Last week US State Department spokesman Richard Boucher strongly criticised Deuba’s dismissal, declaring: “I would say we are deeply troubled.... [T]he actions, we feel undermine the Nepali struggle with the Maoists.” During a meeting with the Nepalese ambassador, British foreign office spokesman Douglas Alexander voiced similar sentiments. He warned that “this action will increase the risk of instability in Nepal” and could even threaten the monarchy.
A statement by the Indian external affairs ministry declared that king’s actions were a “serious setback” for freedom and called for parliamentary elections. Indian Prime Minister Manmohan Singh cancelled his scheduled visit to Bangladesh to attend a meeting of the South Asian Association for Regional Cooperation (SAARC) after Gyanendra announced he would be attending.
None of these statements have anything to do with defending the democratic rights of the Nepalese people. The small impoverished Himalayan country has become the focus for sharpening rivalry. India has traditionally regarded the kingdom as its strategic preserve and has reacted sharply against any turn by Nepal towards India’s traditional regional rivals—China and Pakistan. Washington, which has been developing a close alliance with India, is seeking closer ties with Nepal as part of its broader strategic efforts to encircle China.
The Indian government is concerned that, in seizing power, King Gyanendra may look to support from China and Pakistan. Indeed there are some signs that the two countries are seeking to capitalise on the situation, or may possibly even have known of the king’s moves in advance. Just prior to the ousting of Deuba, Gyanendra closed the Kathmandu office of the exiled Tibetan Dalai Lama—one of Beijing’s longstanding demands. In what appears to be a quid pro quo, China’s foreign ministry spokesman Kong Quan told the press that Gyanendra’s move was an “internal affair of the Nepal.”
Pakistan went even further. Prime Minister Shaukat Aziz promised Nepal “all possible help in fighting the terrorists” and “to extend army and civilian training in Pakistan.” Confronted with the possibility of being outmanoeuvred in Nepal, India has moderated its position towards Gyanendra. Indian officials have indicated that contacts be established with the new government.

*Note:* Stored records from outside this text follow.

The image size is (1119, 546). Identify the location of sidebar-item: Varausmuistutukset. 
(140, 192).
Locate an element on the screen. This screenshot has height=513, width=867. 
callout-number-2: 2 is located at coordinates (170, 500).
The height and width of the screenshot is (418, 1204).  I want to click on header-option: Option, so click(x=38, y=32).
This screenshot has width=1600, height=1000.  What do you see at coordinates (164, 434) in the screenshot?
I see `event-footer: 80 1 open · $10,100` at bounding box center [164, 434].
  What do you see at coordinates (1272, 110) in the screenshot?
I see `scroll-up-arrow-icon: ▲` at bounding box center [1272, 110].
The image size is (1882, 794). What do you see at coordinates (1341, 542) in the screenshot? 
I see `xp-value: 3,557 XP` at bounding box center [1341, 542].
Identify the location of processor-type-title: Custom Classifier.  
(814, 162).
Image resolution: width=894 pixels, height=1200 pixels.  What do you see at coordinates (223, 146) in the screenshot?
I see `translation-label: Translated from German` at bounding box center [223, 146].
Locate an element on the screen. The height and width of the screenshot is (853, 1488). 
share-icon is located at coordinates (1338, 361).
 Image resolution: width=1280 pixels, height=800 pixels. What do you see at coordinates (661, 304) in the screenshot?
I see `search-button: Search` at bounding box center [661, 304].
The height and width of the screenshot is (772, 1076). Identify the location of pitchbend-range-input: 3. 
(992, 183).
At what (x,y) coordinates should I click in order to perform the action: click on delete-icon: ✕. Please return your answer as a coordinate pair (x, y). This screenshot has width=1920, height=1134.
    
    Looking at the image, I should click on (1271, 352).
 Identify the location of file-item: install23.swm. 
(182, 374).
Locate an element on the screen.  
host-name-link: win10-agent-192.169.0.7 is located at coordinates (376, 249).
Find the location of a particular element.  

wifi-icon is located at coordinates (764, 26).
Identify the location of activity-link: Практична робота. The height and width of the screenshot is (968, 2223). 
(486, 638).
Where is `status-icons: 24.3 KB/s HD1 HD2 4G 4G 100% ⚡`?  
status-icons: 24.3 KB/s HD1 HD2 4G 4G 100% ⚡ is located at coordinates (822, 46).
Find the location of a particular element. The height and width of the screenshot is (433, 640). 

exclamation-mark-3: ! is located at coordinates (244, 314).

Gyanendra is playing a high-risk game—manoeuvring between more powerful countries on the international stage, while relying on the military at home to crush any opposition. His methods will inevitably produce hostility and resistance—in all probability, sooner rather than later. On Monday, 24 human rights groups and professional organisations defied the king’s edicts and held a meeting in Kathmandu to organise a protest for Thursday. In seeking to buttress his own position, Gyanendra has lit the fuse on a political powder keg.